Se trataba del médico Domingo Morico, que traía la cara desfigurada. Una extraña materia viscosa cubría parte de su rostro. En otras partes esa materia pendía en finas lonchas o estaba adherida a su piel por trozos. Además, cuatro o cinco moscas se debatían pegadas a ella. Parecía un leproso de sangre dulce. Después de su experimento con el globo de tafetán, que había contribuido en buena medida a exacerbar el miedo y los ánimos de los amotinados, Jovellanos no había querido saber nada de Morico. Le parecía casi tan peligroso como el propio asesino. Y ahora, no obstante, se presentaba ante sus ojos de esa guisa, en uno de los templos más santos de la cristiandad. Como si lo profanase. Con rabia le agarró por la casaca y le levantó un palmo del suelo.

—Morico, Morico..., ¿qué nueva extravagancia es esta? Ya estoy harto de...

—Perdón, señor alcalde —dijo Morico al tiempo que se arrancaba del rostro porciones de la materia viscosa, que aun así se quedaba pegada a sus dedos—. He tenido que venir de este modo porque he salido corriendo del hospital en cuanto ha concluido mi experimento. He juzgado que era de tal importancia que no he querido entretenerme lavándome siquiera...

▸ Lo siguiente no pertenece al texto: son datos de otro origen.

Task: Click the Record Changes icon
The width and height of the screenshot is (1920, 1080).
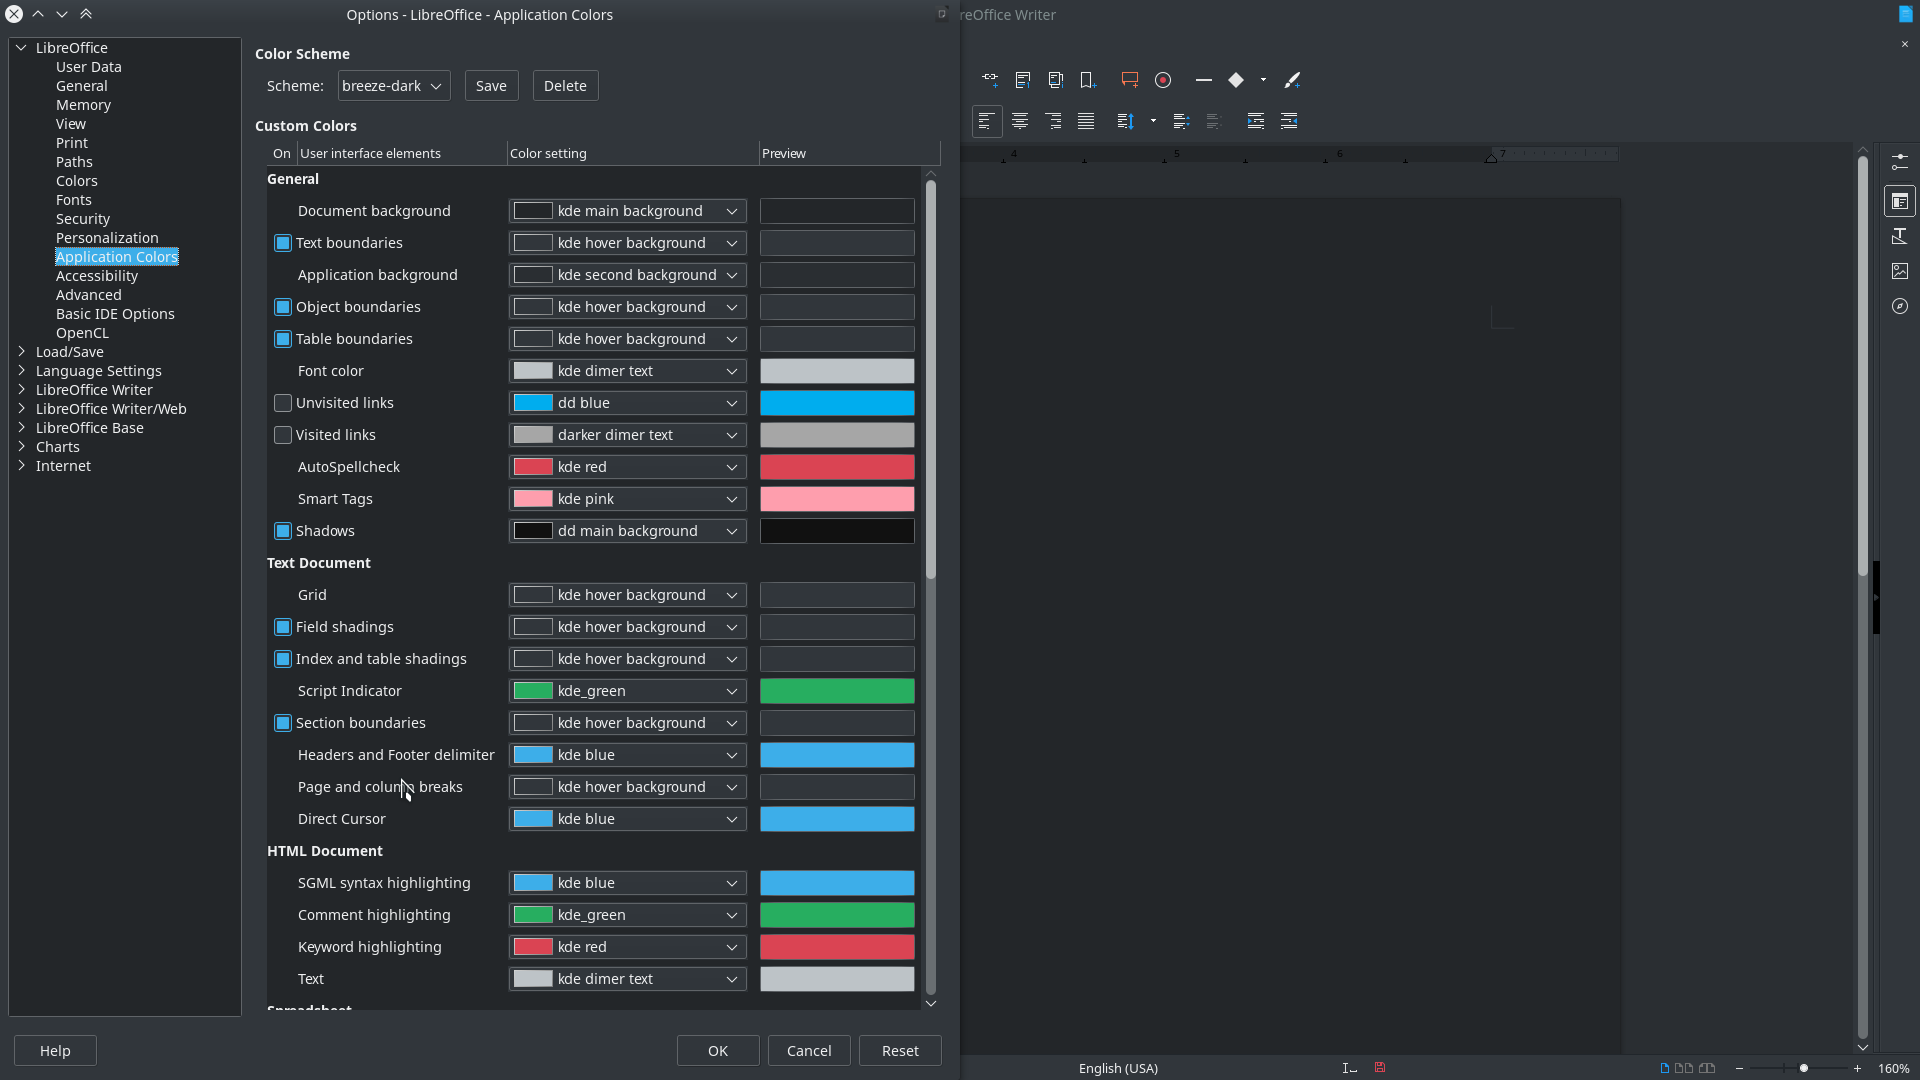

—¿Qué experimento? —preguntó Jovellanos impaciente.

—Esto que ve colgando de mi cara es caucho. Caucho que me he procurado de un comerciante del puerto. Lo usan muchos artistas y escribanos para borrar los trazos de lápiz.

—Utilidad que descubrió no ha mucho el químico inglés Priesley —recalcó Twiss con presunción.

—Cierto, señor Twiss. Pues bien, señor alcalde, esta ocurrencia mía se debe a que quise estudiar las propiedades del caucho que compone la capa interna del traje del
interfector.
Anoche comprobé que el caucho virgen es tan elástico y maleable que adquiere cualquier forma. Por desgracia, en ese estado natural es muy frágil y pegajoso. Entonces me vino a la cabeza lo de la mascarilla de escayola hecha por el asesino a Su Eminencia. Así que me realicé una a mí mismo. Me preguntaba por qué el
interfector,
que no es nada idiota, iba a hacer algo así si no tenía una utilidad práctica. Pero ya lo creo que la tiene... Porque la mascarilla de escayola puede servir de molde, de molde al caucho. Eso es lo que he hecho, señor alcalde. Esta mañana he extendido caucho en mi propia mascarilla y he conseguido una faz elástica copia de la mía carnal, que se ha pegado a mi cara como si fuese una segunda piel. Debería haberme visto: parecía veinte años más joven. Bien pintada y bien recortada podría pasar... ¿Comprende lo que quiero decir?